[EXTRAIT DU TEXTE]

=-=-=-=-=

Elle concluait à voir :

- dire que la défenderesse s'est rendue coupable d'infraction à la législation communautaire et de publicité illégale, tant au regard des dispositions communautaires que de la loi du 18 janvier 1992, le tout étant constitutif de concurrence déloyale,

- interdire à la défenderesse de vendre des véhicules Citroën neufs ou immatriculés depuis moins de trois mois ou ayant parcouru moins de 3 000 Kms, sans mandat écrit préalable, sans s'être fait au préalable immatriculée sous la seule qualité de mandataire, à l'exclusion de tout autre, sans se conformer strictement à l'ensemble des dispositions communautaires régissant l'activité de mandataire,

- interdire à la défenderesse de vendre des véhicules Citroën neufs ou immatriculés depuis moins de trois mois ou ayant parcouru moins de 3 000 Kms.

- interdire à la défenderesse toute publicité portant sur des véhicules Citroën neufs ou assimilés, sans se conformer strictement à l'ensemble des dispositions communautaires régissant la publicité des mandataires,

- interdire à la défenderesse toute publicité comparative de prix sur des véhicules Citroën neufs ou assimilés conformément à la loi du 18 janvier 1992,

- et condamner la défenderesse à lui payer une somme de 250 000 F à titre de dommages et intérêts pour le préjudice causé par ses agissements de concurrence déloyale, publicité illégale et captation de clientèle, ainsi que 25 000 F en application de l'article 700 du NCPC.

La défenderesse concluait au débouté de la demande et réclamait reconventionnellement que soit déclaré illicite le contrat de concession conclu entre Citroën et Alsauto ; à titre subsidiaire, elle sollicitait que la Cour de Justice des Communautés Européennes de Luxembourg soit saisie sur la question préjudicielle suivante "quelle est la définition d'un véhicule neuf par rapport au règlement CEE 123-85".

=-=-=-=-=

[DOCUMENTS FOURNIS]
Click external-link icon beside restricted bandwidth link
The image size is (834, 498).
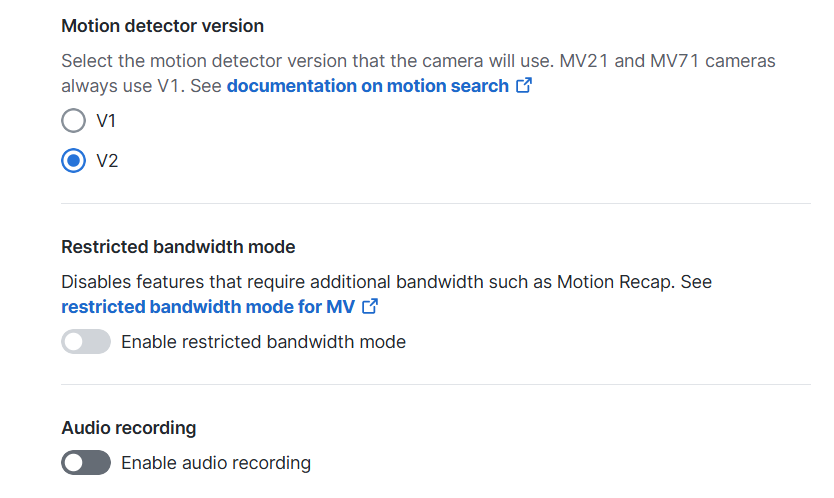370,306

=-=-=-=-=

[TRAVAIL DEMANDÉ]
**a)** D'après l'extrait sur le litige Citroën, à quel titre et pour quel préjudice la demanderesse réclame-t-elle la somme de 250 000 F ? Répondez en une à trois phrases.
**b)** Selon l'extrait sur le litige Citroën, quelle juridiction la défenderesse voulait-elle voir saisie, à titre subsidiaire, d'une question préjudicielle ?
**c)** Rédigez la suite de l'extrait sur le litige Citroën, en reprenant juste après sa dernière phrase.
Le listing n'est pas utilisé dans cet exercice.

[CORRIGÉ]
**a)** La somme de 250 000 F est réclamée à titre de dommages et intérêts. Elle doit réparer le préjudice causé par les agissements de concurrence déloyale, de publicité illégale et de captation de clientèle de la défenderesse.

**b)** La Cour de Justice des Communautés Européennes de Luxembourg.

**c)**
Par jugement prononcé le 3 février 1995, la Chambre Commerciale du Tribunal de Grande Instance de Colmar statuait ainsi :

"- Sur la demande principale :

* déclare la SA MLI Services responsable des actes de concurrence déloyale commis au préjudice de la SA Alsauto,

* condamne la SA MLI Services à payer à la SA ALSAUTO la somme de 200 000 F à titre de dommages et intérêts, majorée des intérêts au taux légal à compter de ce jour,

* fait interdiction à la SA MLI Services sous astreinte comminatoire de 50 000 F par infraction constatée,

- de vendre des voitures Citroën neuves et d'entreprendre toutes les mesures de publicité y relatives, sauf si elle agit en qualité de mandataire et en conformité aux dispositions communautaires régissant cette activité,

- de posséder un stock de voitures Citroën neuves destinées à la revente,

* interdit également à la SA MLI Services toute publicité comparative sur les prix des voitures Citroën neuves,

* précise que par voitures neuves il faut entendre une voiture récemment fabriquée, ne présentant aucune particularité par rapport au modèle standard, qui en diminue la valeur marchande, ni aucune défactuasité résultant d'un incident de fabrication ou d'un accident ultérieur, qui n'a pas été immatriculé au nom d'un utilisateur final, mis à la disposition de celui-ci et effectivement utilisé par lui de bonne foi,

* déclare le jugement exécutoire par provision,

* condamne la SA MLI Services à payer à la SA Alsauto la somme de 15 000 F en application de l'article 700 du NCPC.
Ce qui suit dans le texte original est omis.